**Provided records**:
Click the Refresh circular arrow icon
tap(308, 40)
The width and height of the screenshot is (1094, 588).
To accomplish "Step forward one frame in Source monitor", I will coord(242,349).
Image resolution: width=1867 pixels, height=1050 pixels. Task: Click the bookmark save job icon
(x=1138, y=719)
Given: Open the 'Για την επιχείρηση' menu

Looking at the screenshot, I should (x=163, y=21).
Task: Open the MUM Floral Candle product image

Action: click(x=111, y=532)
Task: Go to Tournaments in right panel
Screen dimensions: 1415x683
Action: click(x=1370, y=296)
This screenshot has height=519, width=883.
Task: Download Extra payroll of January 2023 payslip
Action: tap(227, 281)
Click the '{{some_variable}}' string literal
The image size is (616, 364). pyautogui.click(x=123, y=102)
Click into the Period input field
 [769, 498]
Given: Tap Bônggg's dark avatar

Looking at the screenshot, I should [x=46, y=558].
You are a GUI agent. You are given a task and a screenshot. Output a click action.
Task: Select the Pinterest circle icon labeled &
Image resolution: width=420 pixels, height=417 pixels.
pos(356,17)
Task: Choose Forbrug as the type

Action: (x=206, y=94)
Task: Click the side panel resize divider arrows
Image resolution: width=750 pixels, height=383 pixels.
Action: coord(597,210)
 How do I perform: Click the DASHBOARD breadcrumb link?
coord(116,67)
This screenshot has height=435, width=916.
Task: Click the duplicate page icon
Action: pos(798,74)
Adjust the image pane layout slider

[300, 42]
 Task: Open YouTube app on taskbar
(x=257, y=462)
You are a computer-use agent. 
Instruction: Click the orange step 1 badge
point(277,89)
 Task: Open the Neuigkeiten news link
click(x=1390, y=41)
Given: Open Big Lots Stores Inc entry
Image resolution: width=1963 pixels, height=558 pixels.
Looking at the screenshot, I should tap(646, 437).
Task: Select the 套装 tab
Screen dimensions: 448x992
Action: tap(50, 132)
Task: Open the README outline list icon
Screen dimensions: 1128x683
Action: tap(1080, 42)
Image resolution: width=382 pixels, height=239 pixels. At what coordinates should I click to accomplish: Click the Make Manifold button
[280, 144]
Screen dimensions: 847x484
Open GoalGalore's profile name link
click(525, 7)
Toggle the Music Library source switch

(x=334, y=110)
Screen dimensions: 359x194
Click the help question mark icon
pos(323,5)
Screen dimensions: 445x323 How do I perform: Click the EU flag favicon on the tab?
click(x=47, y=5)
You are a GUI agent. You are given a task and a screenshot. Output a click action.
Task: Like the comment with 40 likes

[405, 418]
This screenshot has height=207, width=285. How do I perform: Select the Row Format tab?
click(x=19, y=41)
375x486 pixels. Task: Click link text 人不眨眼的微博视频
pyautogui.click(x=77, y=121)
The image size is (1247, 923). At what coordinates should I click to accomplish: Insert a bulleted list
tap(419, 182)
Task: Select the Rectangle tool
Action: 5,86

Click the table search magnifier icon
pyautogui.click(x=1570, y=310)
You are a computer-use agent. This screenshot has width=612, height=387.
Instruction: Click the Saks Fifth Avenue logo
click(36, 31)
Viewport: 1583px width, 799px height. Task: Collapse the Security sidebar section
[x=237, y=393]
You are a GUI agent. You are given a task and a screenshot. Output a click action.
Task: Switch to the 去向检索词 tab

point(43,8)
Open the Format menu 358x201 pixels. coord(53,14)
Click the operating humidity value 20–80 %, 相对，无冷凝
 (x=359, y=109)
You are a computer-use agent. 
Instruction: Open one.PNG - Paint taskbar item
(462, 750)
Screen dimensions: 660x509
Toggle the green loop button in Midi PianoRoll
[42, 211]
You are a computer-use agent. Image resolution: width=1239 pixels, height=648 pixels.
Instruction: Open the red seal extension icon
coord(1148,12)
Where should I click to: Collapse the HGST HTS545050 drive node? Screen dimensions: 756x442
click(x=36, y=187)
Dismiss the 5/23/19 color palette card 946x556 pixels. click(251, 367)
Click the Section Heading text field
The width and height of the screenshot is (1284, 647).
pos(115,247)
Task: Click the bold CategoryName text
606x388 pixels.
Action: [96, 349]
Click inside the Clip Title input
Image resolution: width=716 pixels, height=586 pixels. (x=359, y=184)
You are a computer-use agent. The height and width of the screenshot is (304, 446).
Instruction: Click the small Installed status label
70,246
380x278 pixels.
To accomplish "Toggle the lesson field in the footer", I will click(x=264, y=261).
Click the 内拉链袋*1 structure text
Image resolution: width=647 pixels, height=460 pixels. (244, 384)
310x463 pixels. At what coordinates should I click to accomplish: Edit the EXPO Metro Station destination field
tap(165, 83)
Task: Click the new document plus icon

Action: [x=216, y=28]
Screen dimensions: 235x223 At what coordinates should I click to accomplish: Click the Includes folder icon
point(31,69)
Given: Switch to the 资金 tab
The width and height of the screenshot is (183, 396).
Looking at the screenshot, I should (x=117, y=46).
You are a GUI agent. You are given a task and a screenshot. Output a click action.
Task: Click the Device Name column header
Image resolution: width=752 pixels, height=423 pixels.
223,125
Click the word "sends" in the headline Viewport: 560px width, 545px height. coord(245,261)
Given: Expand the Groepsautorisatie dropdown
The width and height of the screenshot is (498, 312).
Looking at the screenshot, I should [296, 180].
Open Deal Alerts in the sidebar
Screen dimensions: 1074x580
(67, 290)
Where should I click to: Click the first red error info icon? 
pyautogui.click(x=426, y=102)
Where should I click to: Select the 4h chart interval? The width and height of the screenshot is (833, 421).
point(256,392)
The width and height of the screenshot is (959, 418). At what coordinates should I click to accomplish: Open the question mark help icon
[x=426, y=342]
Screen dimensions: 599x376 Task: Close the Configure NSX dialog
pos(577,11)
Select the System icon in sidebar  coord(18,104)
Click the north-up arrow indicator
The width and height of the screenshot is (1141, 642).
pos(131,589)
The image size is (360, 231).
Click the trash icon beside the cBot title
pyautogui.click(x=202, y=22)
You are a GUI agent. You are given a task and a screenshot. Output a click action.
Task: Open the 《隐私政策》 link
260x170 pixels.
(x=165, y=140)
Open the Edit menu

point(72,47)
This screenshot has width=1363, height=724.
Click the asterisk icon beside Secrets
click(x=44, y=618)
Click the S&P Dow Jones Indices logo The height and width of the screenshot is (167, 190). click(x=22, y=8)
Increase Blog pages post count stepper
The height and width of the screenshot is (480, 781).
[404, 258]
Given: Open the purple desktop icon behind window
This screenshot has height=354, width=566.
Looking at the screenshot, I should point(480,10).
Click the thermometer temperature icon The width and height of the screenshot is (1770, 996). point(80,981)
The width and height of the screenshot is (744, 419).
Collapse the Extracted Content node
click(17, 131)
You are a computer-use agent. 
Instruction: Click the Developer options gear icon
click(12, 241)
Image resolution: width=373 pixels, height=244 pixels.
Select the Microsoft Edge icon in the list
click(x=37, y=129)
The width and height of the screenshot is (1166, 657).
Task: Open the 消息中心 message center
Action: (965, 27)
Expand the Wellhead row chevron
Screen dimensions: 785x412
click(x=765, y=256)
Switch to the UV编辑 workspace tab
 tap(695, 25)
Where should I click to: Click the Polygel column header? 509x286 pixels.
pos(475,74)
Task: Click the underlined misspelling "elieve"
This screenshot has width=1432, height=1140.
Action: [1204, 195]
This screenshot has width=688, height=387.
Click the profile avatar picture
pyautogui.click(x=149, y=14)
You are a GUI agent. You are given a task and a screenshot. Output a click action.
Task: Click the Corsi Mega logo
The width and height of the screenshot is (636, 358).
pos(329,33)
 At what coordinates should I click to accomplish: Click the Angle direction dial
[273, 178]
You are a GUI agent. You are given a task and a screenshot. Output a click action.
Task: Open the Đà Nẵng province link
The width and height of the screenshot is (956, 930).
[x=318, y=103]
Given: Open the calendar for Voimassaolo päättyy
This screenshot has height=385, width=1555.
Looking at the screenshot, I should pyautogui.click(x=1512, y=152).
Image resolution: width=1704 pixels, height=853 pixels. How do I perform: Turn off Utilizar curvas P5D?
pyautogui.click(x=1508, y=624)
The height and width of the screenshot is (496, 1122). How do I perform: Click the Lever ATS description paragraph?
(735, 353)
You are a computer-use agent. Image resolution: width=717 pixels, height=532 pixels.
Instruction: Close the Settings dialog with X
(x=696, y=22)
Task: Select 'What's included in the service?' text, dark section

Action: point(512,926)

**Written task**: Please copy out everything in the records from the line containing "Task: Open the MUM" down to the line containing "Action: tap(227, 281)", with both of those lines included and every line unchanged.

**Final result**:
Task: Open the MUM Floral Candle product image

Action: click(x=111, y=532)
Task: Go to Tournaments in right panel
Screen dimensions: 1415x683
Action: click(x=1370, y=296)
This screenshot has height=519, width=883.
Task: Download Extra payroll of January 2023 payslip
Action: tap(227, 281)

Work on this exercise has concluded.